### Document passage
######

[petsc-dev] Fwd: Poisson step in GTS

Sun Jun 19 18:15:19 CDT 2011

Begin forwarded message:

> From: John Shalf <jshalf at lbl.gov>
> Date: June 19, 2011 5:15:49 PM CDT
> To: Barry Smith <bsmith at mcs.anl.gov>
> Cc: Nathan Wichmann <wichmann at cray.com>, Lois Curfman McInnes <curfman at mcs.anl.gov>, Satish Balay <balay at mcs.anl.gov>, Alice Koniges <aekoniges at lbl.gov>, Robert Preissl <rpreissl at lbl.gov>, Erich Strohmaier <EStrohmaier at lbl.gov>, Stephane Ethier <ethier at pppl.gov>
> Subject: Re: Poisson step in GTS
> 
> 
> On Jun 19, 2011, at 9:44 PM, Barry Smith wrote:
>> On Jun 19, 2011, at 5:34 AM, John Shalf wrote:
>>> Hi Barry,
>>> here is the stream benchmark results that Hongzhang Shan collected on Hopper for Nick's COE studies.   The red curve shows performance when you run stream when all of the data ends up mapped to a single memory controller.  The blue curve shows the case when you correctly map data using first-touch so that the stream benchmark accesses data on its local memory controller (the correct NUMA mapping). 
>> 
>>  How does one "correctly map data using first-touch"? (Reference ok).
> 
> The AMD nodes (and even the Intel Nehalem nodes) have memory controllers integrated onto the processor chips.  The processor chips are integrated together into a node using HyperTransport for the AMD chips or QPI, which happens to be slower per link than the memory bandwidth of the local memory controllers on each these chips.  Consequently, the bandwidth of accessing memory using the memory controller that is co-located on the die with the CPUs is much lower latency and higher bandwidth than accessing the memory controller on one of the other dies.

######

### Dataset records
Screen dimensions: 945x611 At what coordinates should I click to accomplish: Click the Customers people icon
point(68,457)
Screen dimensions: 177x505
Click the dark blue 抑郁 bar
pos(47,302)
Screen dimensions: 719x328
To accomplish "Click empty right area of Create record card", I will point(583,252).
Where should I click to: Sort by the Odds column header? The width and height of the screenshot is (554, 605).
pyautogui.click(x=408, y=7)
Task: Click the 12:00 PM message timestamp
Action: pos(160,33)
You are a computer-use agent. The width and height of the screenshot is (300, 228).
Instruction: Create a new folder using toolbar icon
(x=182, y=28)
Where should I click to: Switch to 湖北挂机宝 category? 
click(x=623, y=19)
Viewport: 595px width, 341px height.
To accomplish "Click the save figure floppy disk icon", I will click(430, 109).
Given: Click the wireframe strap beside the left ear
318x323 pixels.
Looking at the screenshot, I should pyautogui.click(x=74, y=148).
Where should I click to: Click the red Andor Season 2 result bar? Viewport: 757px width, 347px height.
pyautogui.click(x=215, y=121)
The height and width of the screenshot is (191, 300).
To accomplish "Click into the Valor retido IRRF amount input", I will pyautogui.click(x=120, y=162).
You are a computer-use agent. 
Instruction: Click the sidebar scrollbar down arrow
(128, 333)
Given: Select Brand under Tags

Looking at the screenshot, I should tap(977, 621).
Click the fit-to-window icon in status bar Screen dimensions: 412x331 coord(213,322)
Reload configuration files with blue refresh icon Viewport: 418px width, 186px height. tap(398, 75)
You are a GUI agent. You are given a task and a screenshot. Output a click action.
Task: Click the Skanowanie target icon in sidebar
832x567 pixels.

######

### Directive 1
In the Poisson step email thread, decide whether each statement agrees with the text, answering yes or no and quoting the deciding words: (a) The red curve shows performance when all of the data ends up mapped to a single memory controller. (b) Barry Smith collected the stream benchmark results. (c) On the AMD nodes, the memory controllers are integrated onto the processor chips.
### Directive 2
According to the Poisson step email thread, on which machine did Hongzhang Shan collect the stream benchmark results?
### Directive 3
Continue the Poisson step email thread from the point where it stops.

### Exercise response 1
(a) Yes: "The red curve shows performance when you run stream when all of the data ends up mapped to a single memory controller."
(b) No: "here is the stream benchmark results that Hongzhang Shan collected on Hopper"
(c) Yes: "The AMD nodes (and even the Intel Nehalem nodes) have memory controllers integrated onto the processor chips."

### Exercise response 2
Hopper.

### Exercise response 3
> 
> So you need to have some way of identifying which memory controller should "own" a piece of memory so that you can keep it closer to the processors that will primarily be using it.  The "first touch" memory affinity policy says that a memory page gets mapped to the memory controller that is *closest* to the first processor core to write a value to that page.  So you can malloc() data at any time, but the pages get assigned to memory controllers base on the first processor to "touch" that memory page.  If you touch the data (and thereby assign it to memory controllers) in a different layout than you actually use it, then most accesses will be non-local, and therefore will be very slow.  If you touch data using the processor that will primarily be accessing the data later on, then it will get mapped to a local memory controller and will therefore be much faster.  So you have to be very carefully about how you first touch data to ensure good memory/stream performance.
> 
> You can ref. the NERSC FAQ on the "first touch" principle.
> http://www.nersc.gov/users/computational-systems/hopper/getting-started/multi-core-faq/
> 
>>> The bottom line is that it is essential that data is touched first on the memory controller that is nearest the OpenMP processes that will be accessing it (otherwise memory bandwidth will tank).  This should occur naturally if you configure as 4 NUMA nodes with 6 threads each, as per Nathan's suggestion.
>> 
>>  How does one "configure as 4 NUMA nodes with 6 threads each"? Do you mean 4 MPI processes (each with 6 threads or something different?)
> 
> That is correct.  The Cray XE6 node (the dual-socket AMD magnycours) has a total of 4 dies (and hence 4 NUMA domains).  Cray refers to these dies (each of which has its own local memory controller) as a NUMA-node to distinguish it from the full node that contains for of these dies.  Within a NUMA node, there a no NUMA issues.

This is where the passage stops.